## CHALLENGE:
Please copy out the entries from the line that has "How do I perform: Click" through the line that has "pyautogui.click(x=670, y=190)", substituting "French" for "Japanese" and keeping everything else the same. Leave the pictures out.

## INFORMATION SUPPLIED:
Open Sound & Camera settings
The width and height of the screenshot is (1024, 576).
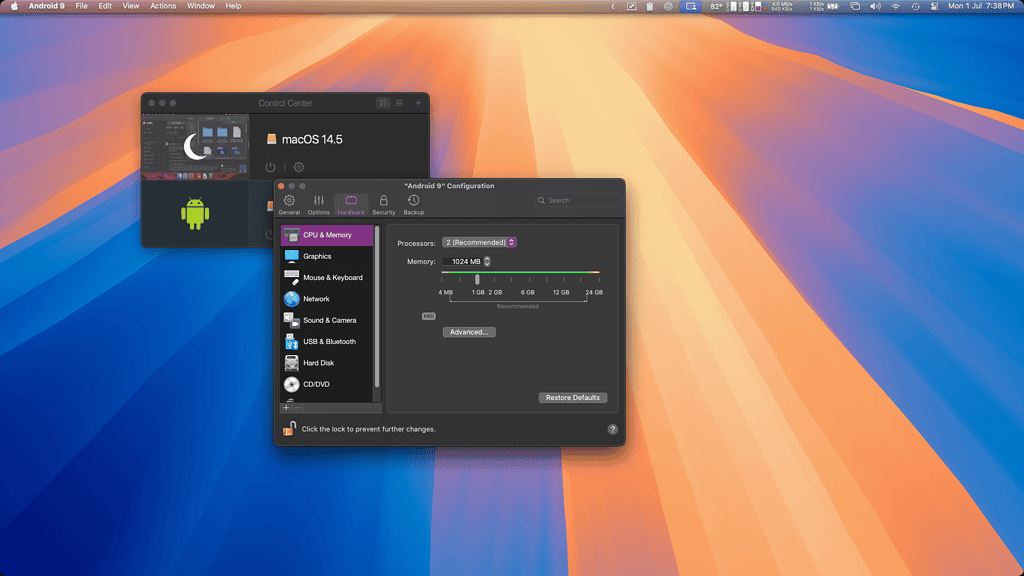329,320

---

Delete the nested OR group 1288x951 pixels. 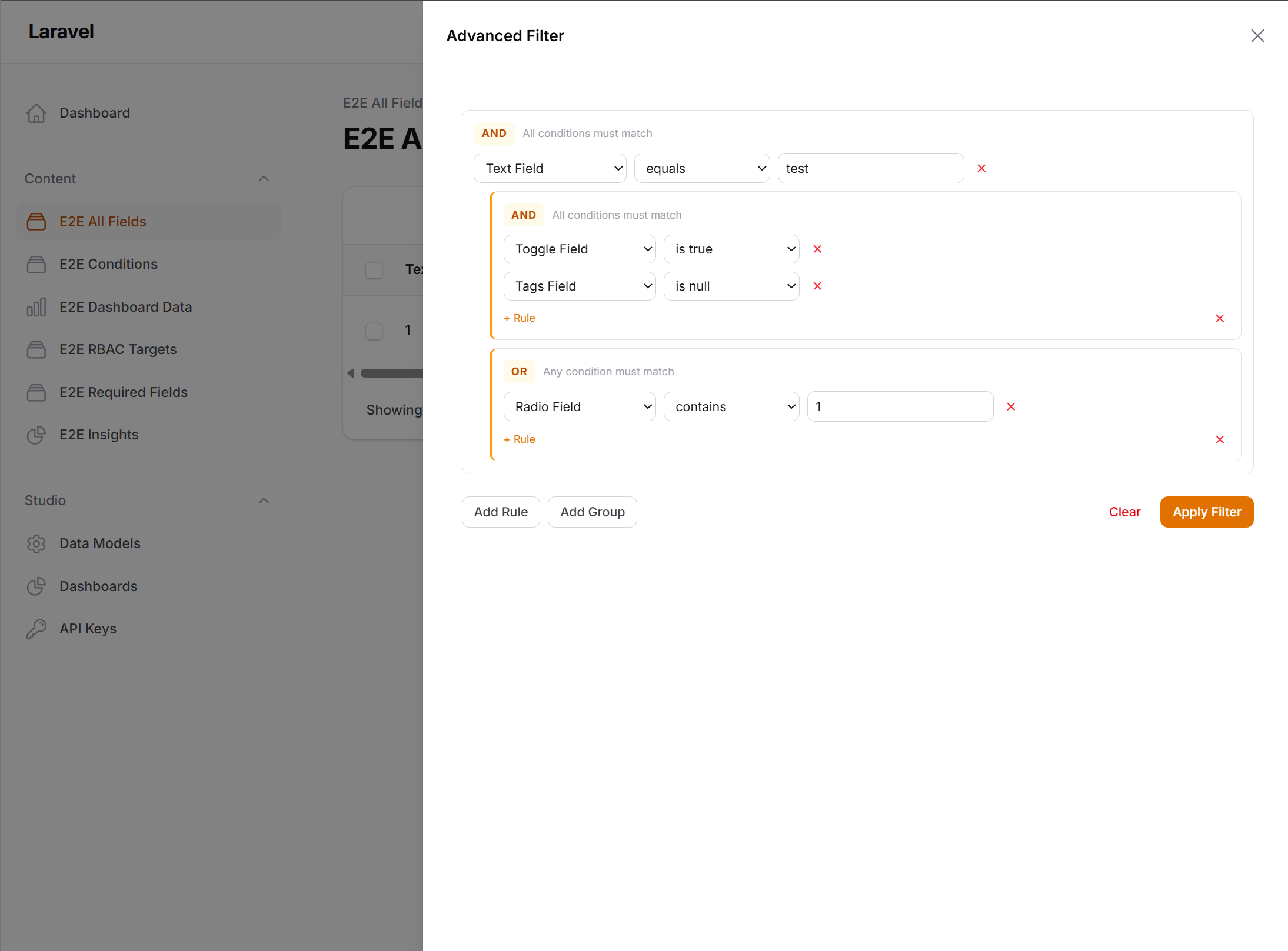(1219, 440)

---

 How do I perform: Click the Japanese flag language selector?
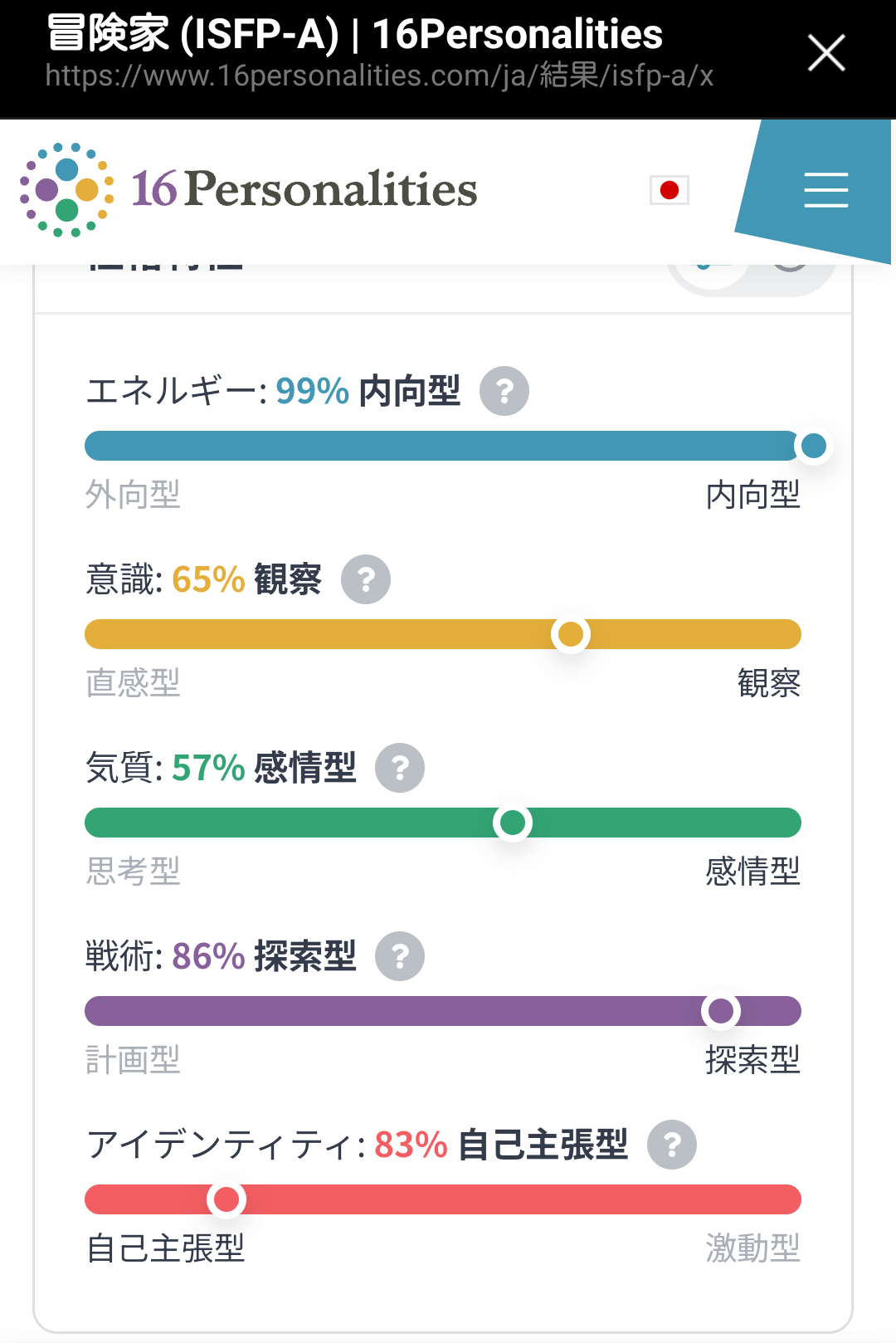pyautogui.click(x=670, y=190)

## FULL SOLUTION:
 How do I perform: Click the French flag language selector?
pyautogui.click(x=670, y=190)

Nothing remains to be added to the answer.